Quick Start

If you're in a hurry and want to enjoy all the benefits from decu without having to go through a two hour long lecture, this is the place for you.

Installation

Clone this repo, cd to the decu directory and do

$ pip install .

Now you have a local installation of decu. If you are going to make edits to decu, don't forget to use the -e flag.

Start a new project

To start a new project, choose a directory in your file system, say root_dir. Navigate to root_dir and execute the following command.

$ decu init

decu will generate the default directory structure under root_dir.

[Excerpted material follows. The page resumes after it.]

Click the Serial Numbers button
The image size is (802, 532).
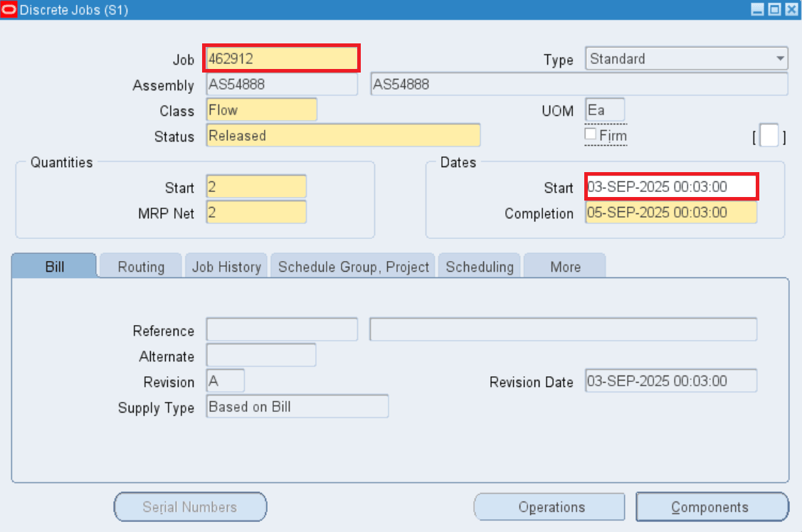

Here's the what you need to know in order to use decu inside root_dir:

  • All contents relating to your project (data, code, figures, documentation, manuscripts, etc) should be in subdirectories of root_dir.
  • All decu commands should be invoked from root_dir, not any of its subdirectories.

Development

If you ls your root_dir, you will find a newly created scr/ directory. This is where all your computational experiments go. For this example, we will use the following file, script.py:

import decu

class MyScript(decu.Script):
    @decu.experiment(data_param='data')
    def exp(self, data, param, param2):
        return [x**param + param2 for x in data]

    def main(self):
        data = range(100)
        result = self.exp(data, 2.72, 3.14)

Place this file inside src/ and call the following command.

$ decu exec src/script.py

decu will run your script, leave a log file inside logs/ and save the results to disk inside results/.

Here's the what you need to know in order to develop decu scripts:

  • A script that is to be run with decu must subclass decu.Script and override the main function. Say you call this subclass MyScript.
  • Methods of MyScript that are intended to run your main algorithms should be decorated with @decu.experiment.
  • decu.experiment-decorated methods must accept at least one parameter. This will be treated as the data input, and its name must be passed to the decorator. In the above example, the exp method is decorated with decu.experiment with data input parameter data, and thus we pass the string "data" to decu.experiment.
  • All other parameters will be treated as experimental parameters that tune the behavior of the algorithm.

Inspection

In the above example, we called exp with param2 = 3.14. Say we made a mistake and the correct value for param2 should have been 6.28. Instead of fixing the file and running the whole script again (which in a real world scenario could be costly and/or time-consuming), with decu we have an alternative.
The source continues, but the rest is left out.